--- Start of Document passage ---

Endings happen. They just do. Not everything is forever, and that particular ending could have (and probably should have) happened sooner.
I am not upset that the ending happened
The hurt is not about the ending.
The hurt I feel is in recognizing that the person who had supposedly cared for me so deeply did not take care with the ending.
They did not bother taking care with me and my tender heart, in the way that I would have taken care with theirs.
Endings can be caring, or: they do not need to be devoid of care
In the case of the worst ex, for example.
There is a way to say what needs to be said, even if it is a hard thing to say. Like goodbye.
Even goodbye can be said with love, with tenderness, with thoughtfulness, with presence. A goodbye can hold the beautiful qualities that made the relationship meaningful.
(Unless the person you are saying goodbye to has harmed you and you need to take care of yourself and exit safely and swiftly of course.)
But if that is not the case, then it is absolutely possible to show up for a goodbye with love. It takes some bravery, but that is part of loving too.
It’s about the care, and the attempt at care
In the case of that ex, they didn’t even attempt care.
Which is what hurts more than the ending, and is more surprising than the ending.
Anyway, this former friend had shared with me me that all of our conversations about care and what I shared about how my ex had hurt me had been very impactful on them.
They cried and said they were committing to always bringing that height level of intentionality and care with me.
And with our friendship, which itself was a second chance, a take two situation after a long period of not being in connection.
On warmth
We talked about all of this (warmth and care and connection) so many times and in so many ways, and I am realizing now that none of it landed, as I myself am landing both too slowly and too quickly, descending into the water. Flailing, again.
I am releasing this friend into their mental health crisis, or whatever precipitated this bizarre and bewildering chain of events.
And I am wishing that they get whatever care and support they need, and I am wishing to maintain a safe distance from the chaos.
And I would also like it if they fell off a cliff, because I am very angry and hurt.
And I am considering how to tend to myself and my pain and my back and the betrayal spot, and the ongoing realization of things not being how I thought they were at all.

--- End of Document passage ---
--- Start of Material provided ---

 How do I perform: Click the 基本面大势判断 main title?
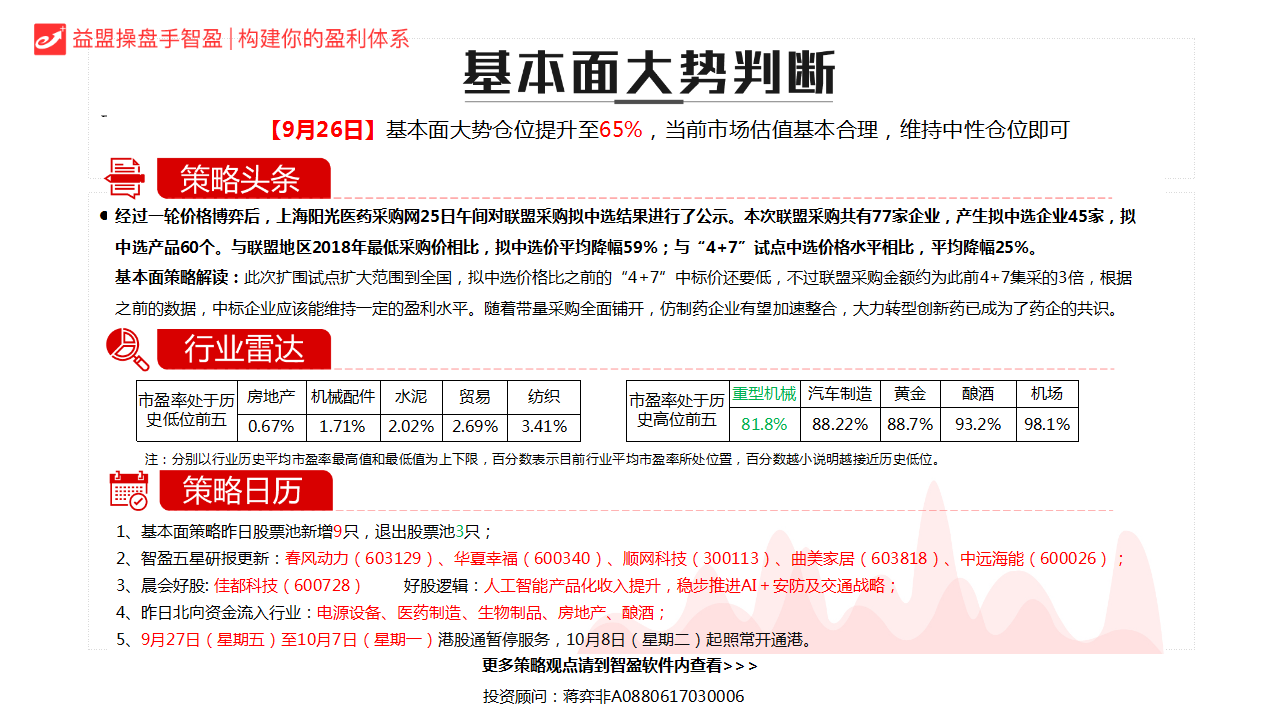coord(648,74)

--- End of Material provided ---
--- Start of Material provided ---

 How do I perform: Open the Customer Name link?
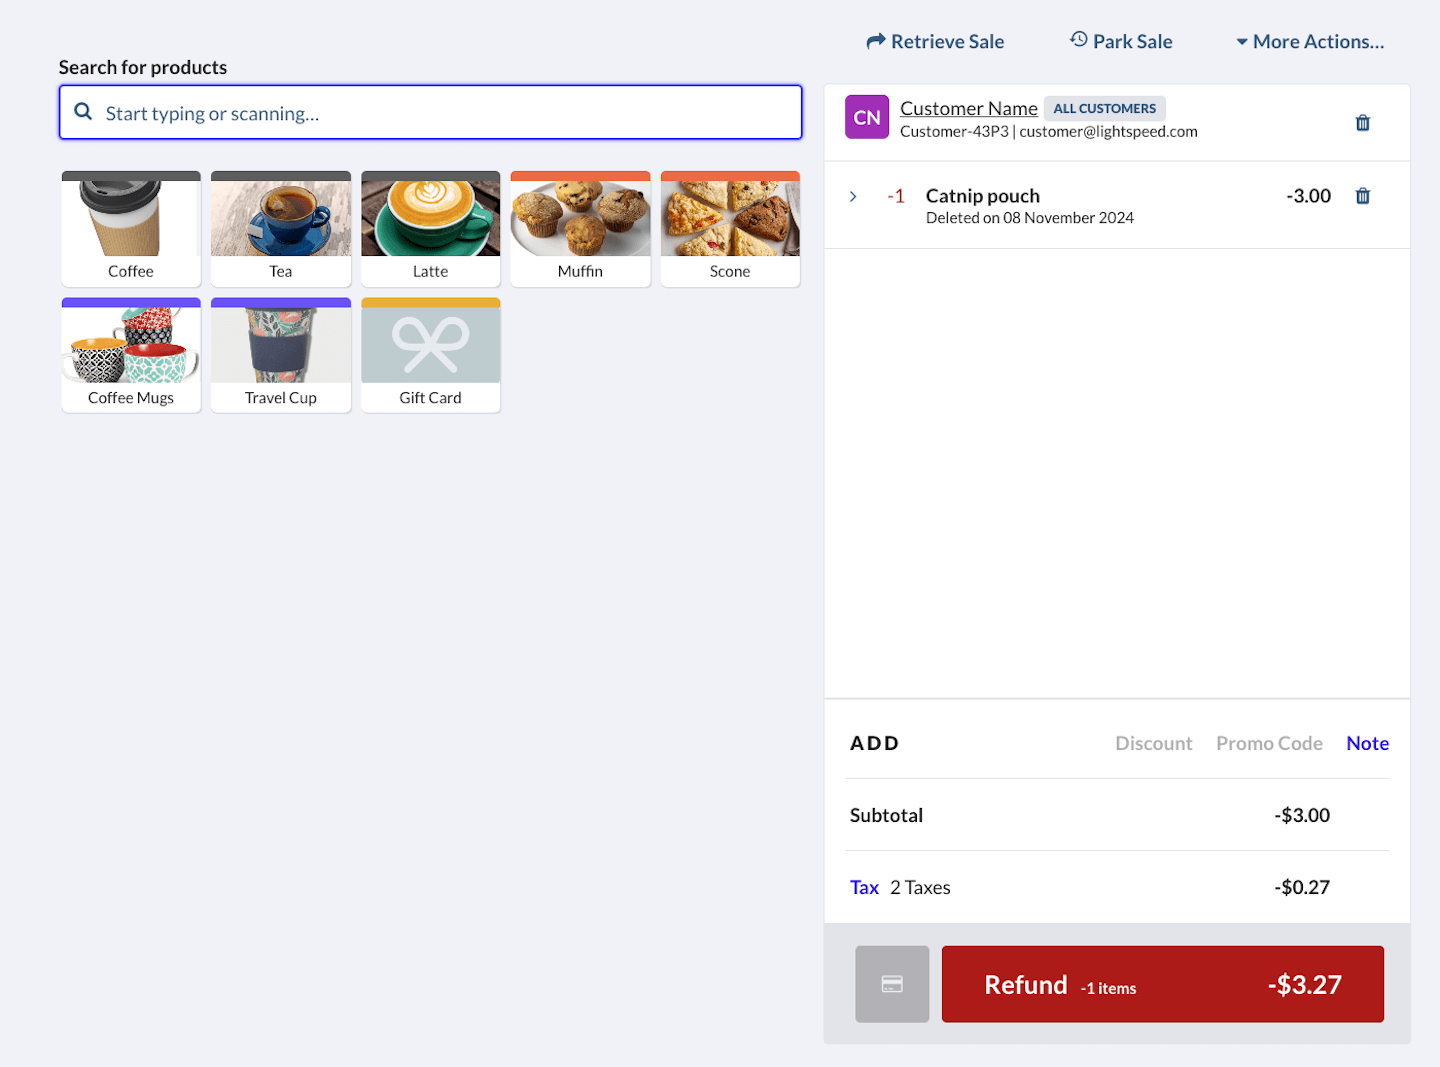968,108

--- End of Material provided ---
--- Start of Material provided ---

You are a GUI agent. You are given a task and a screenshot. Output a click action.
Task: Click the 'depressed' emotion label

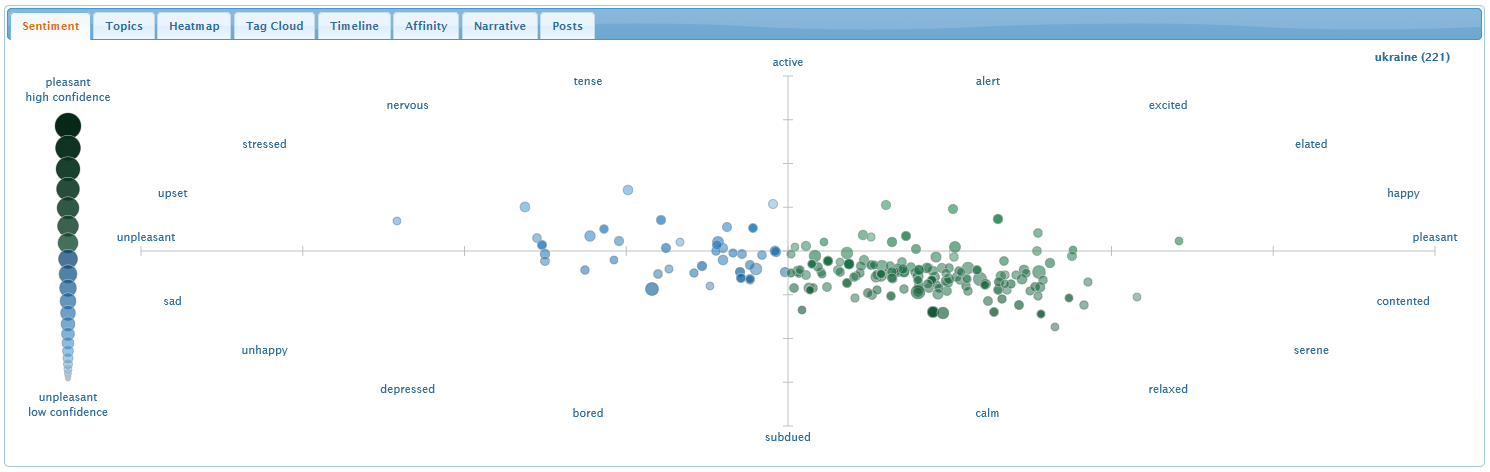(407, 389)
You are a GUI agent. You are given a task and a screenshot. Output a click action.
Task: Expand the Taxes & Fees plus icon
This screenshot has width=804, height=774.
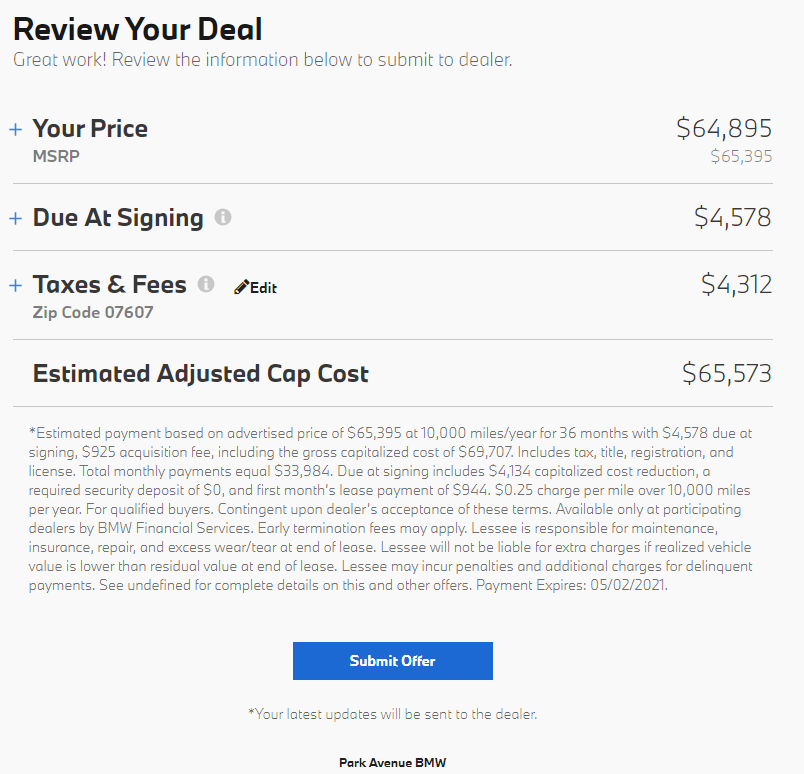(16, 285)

--- End of Material provided ---

Exercise instructions:
a. In the writing on endings, reproduce the part from "I am releasing" up to and including "angry and hurt.".
b. According to the writing on endings, what does showing up for a goodbye with love take?

The replies:
a.
I am releasing this friend into their mental health crisis, or whatever precipitated this bizarre and bewildering chain of events.
And I am wishing that they get whatever care and support they need, and I am wishing to maintain a safe distance from the chaos.
And I would also like it if they fell off a cliff, because I am very angry and hurt.

b. It takes some bravery.